VacationCandy is a luxury timeshare rental marketplace.

I was the sole designer and first hire at VacationCandy.  In addition to building the product, we also had to struggle through building a company as first time founders. I contributed to the development as well as to my regular responsibilities as a designer.

I have continued to help VacationCandy with design as recently as 2016.

Role:
Designer
Time:
2011-2014
Website:
vacationcandy.com

Responsibilities:

Strategy, UX Design, Visual Design, Development, Branding, Email Design
Find luxury vacations at deeply discounted prices. VacationCandy is a two-sided marketplace that matches timeshare owners looking to rent out their allocated week to people looking for a nice vacation. Timeshare owners get money from their rental and guests get a great vacation deal.
Evolution of the resort page 2011-2015

Case studies typically go through the thought process of building products, but my thought process at the beginning of my career was different than it is now. I do not want to sell myself on that. However, I think the story is interesting. 

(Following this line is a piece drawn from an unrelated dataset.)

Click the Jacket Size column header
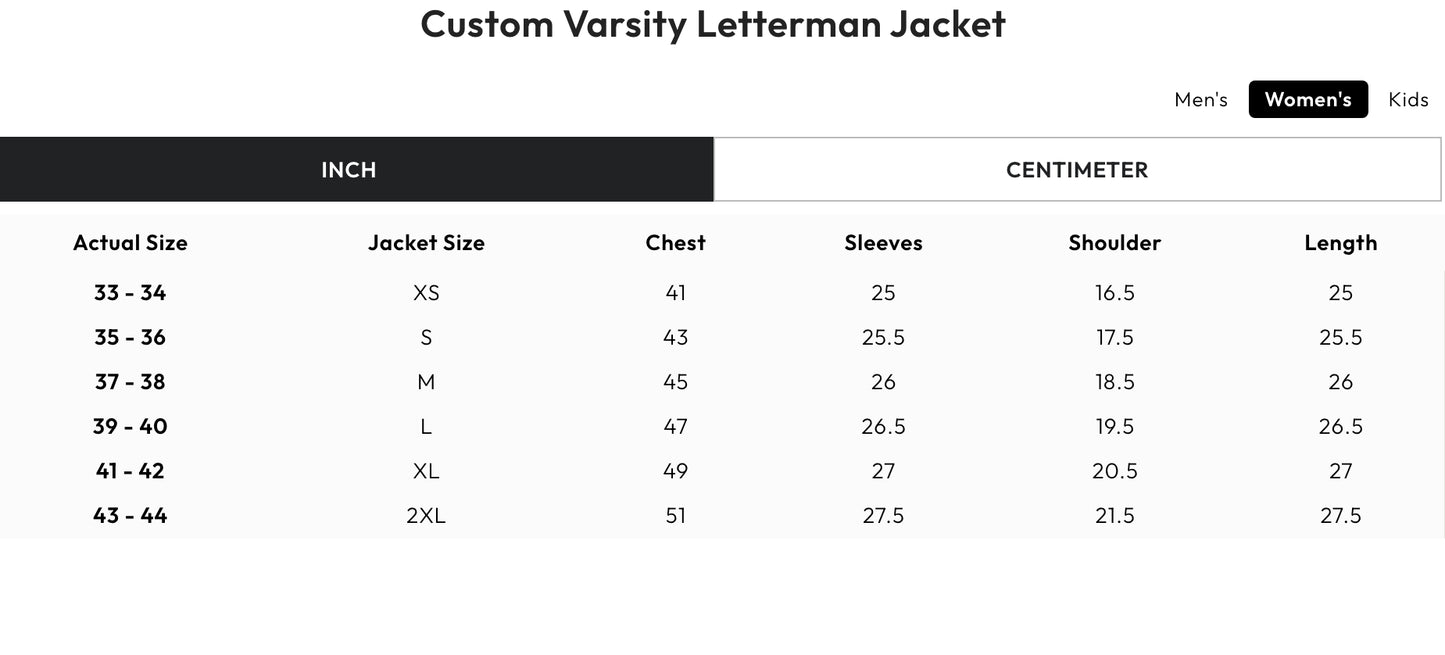Viewport: 1445px width, 655px height. coord(426,241)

VacationCandy is the origin of my product design career. Prior to it, I had mostly worked with small companies setting up what I call brochure-style websites. There were no interactive elements and they were mostly marketing websites. It was spring 2011 and I was in graduate school for Urban Design when a good friend contacted me about the beginnings of what would be VacationCandy.

They brought me on at an extremely cheap, but welcomed price. VacationCandy was, and still is, a bootstrapped company so half of my allure was that I wasn't expensive. The second half was that I was the closest thing to technologist the founders knew.

Personal growth is company growth

We started as three 20-somethings who wanted to start a travel company with little experience building products or running companies. We hired inexperienced CS students (a mistake), then interns (more mistakes), then cheap devs (continued mistakes). Eventually we launched an MVP that was not scalable as soon as we launched. But it worked. We built a product that a few people trusted enough to actually add their credit card information with thousands of dollars on the line. 3 months after launching, and 6 months after starting work, we were profitable.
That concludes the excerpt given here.